Passarês

Todos estranharam!
Quando anunciei minhas intensões musicais,
foi na aula de música da escola primária
que prenunciei que seria flautista.
Estranharam, pois alguém de minha índole
não possuía o estereotipo de um flautista!
Aconselharam-me quanto a pouca virilidade do instrumento,
quanto o insucesso ante as garotas,
mas eu só tinha oito anos,
não conhecia de fato tal pretensão.
Em busca de patrocínio a esta empreita,
convenci minha mãe com certa facilidade,
mas quanto a meu pai, precisei citar chorões,
como Altamilho Carrilho e Waldir de Azevedo,
afinal, falar em samba para o velho era apelação.

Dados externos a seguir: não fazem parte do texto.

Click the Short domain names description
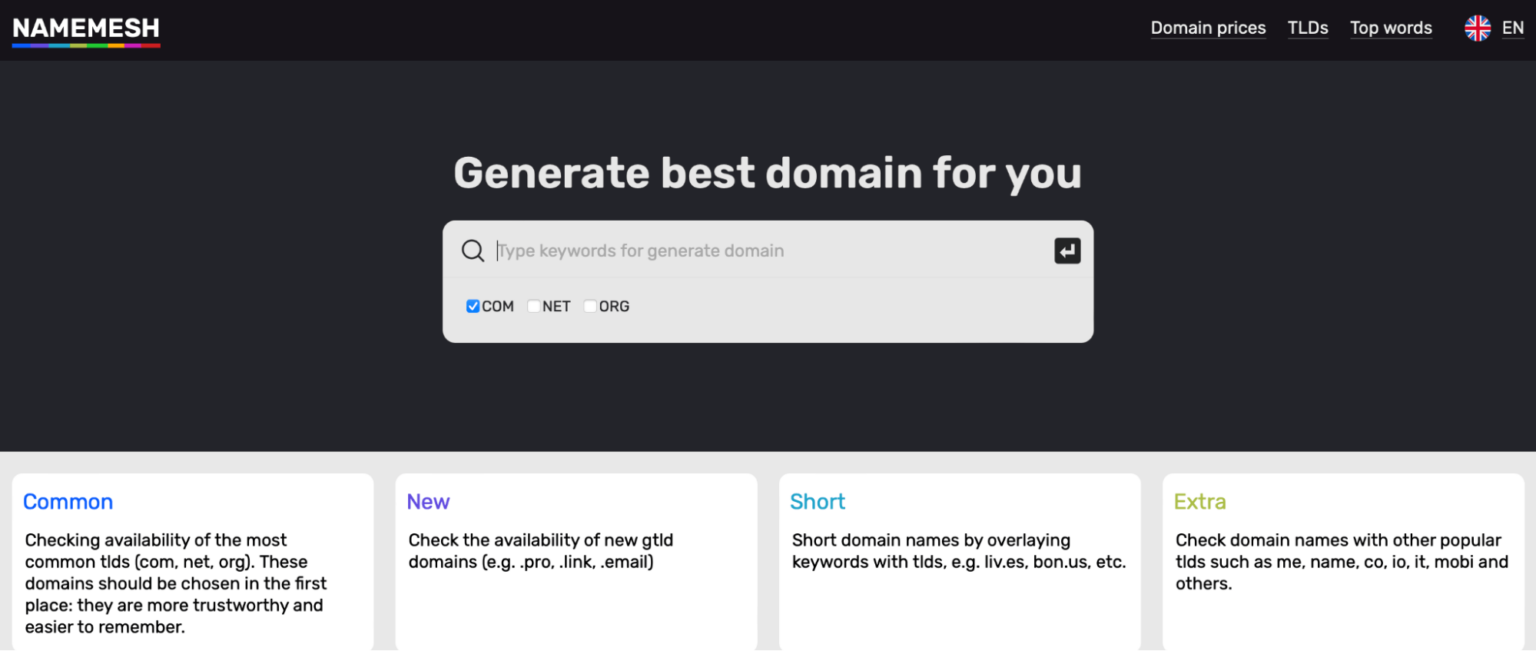1536x651 pixels. pyautogui.click(x=958, y=551)
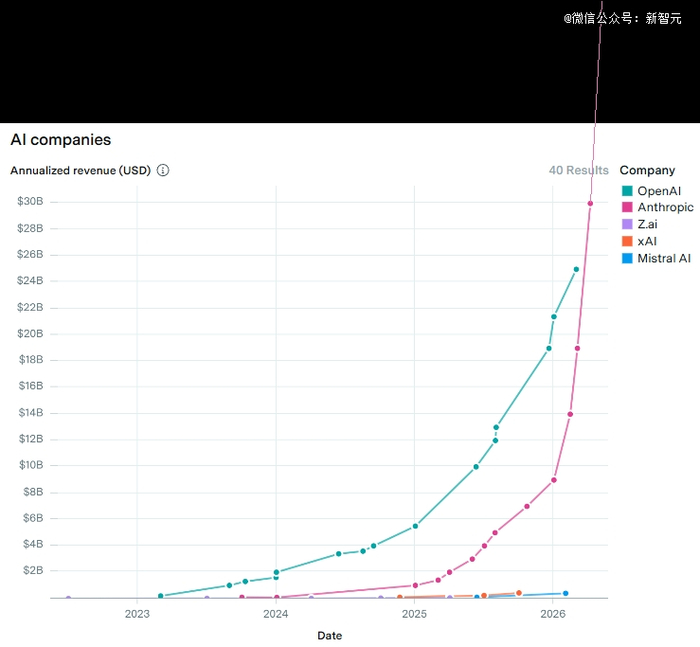Click the AI companies chart title
The image size is (700, 647).
coord(61,140)
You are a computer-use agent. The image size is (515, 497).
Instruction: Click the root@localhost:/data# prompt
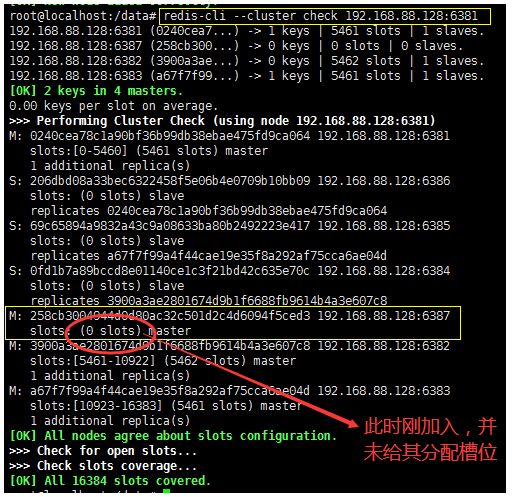[83, 16]
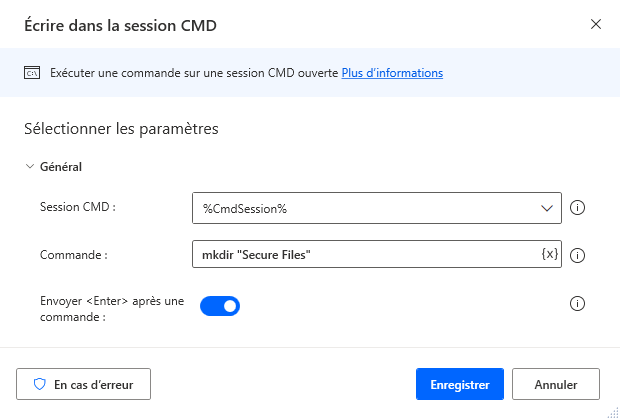The height and width of the screenshot is (420, 620).
Task: Click the CMD terminal icon in info banner
Action: click(x=32, y=73)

Não contei minha real cobiça a ninguém,
mas acreditava que flautistas falavam com pássaros,
eu intentava aprender tal idioma, o passarês.
Quanto a musica, disseram-me que aprendi tocar depressa,
mas não observaram o tempo que levei pra gorjear.
Foram poucos dias para executar sabiamente todas as notas,
mas demorei meses pra diferenciar pio de silvo.
Em alguns anos executei a Primavera de Vivaldi em um concerto,
mas o bastava o tempo mudar e eu tocava pro outono,
para o verão ou pro Luar, para amores e não amadas,
para amandas e amigos,
para o medo ou alegria...


Os anos se passaram,
e envelhecemos,
eu e minha flauta.
Já não sei se na verdade foi bem essa a história.
Mas sei que hoje pela manhã um saíra-azul
que pousou em minha janela,
disse-me que eu era um velho louco,
(Onde já se viu? Velho que fala com pássaros)
e antes de sair voando ele anunciou que choveria,
me convidou para ouvi-lo acompanha-la a tocar
os concertos de Brandemburgo de Bach.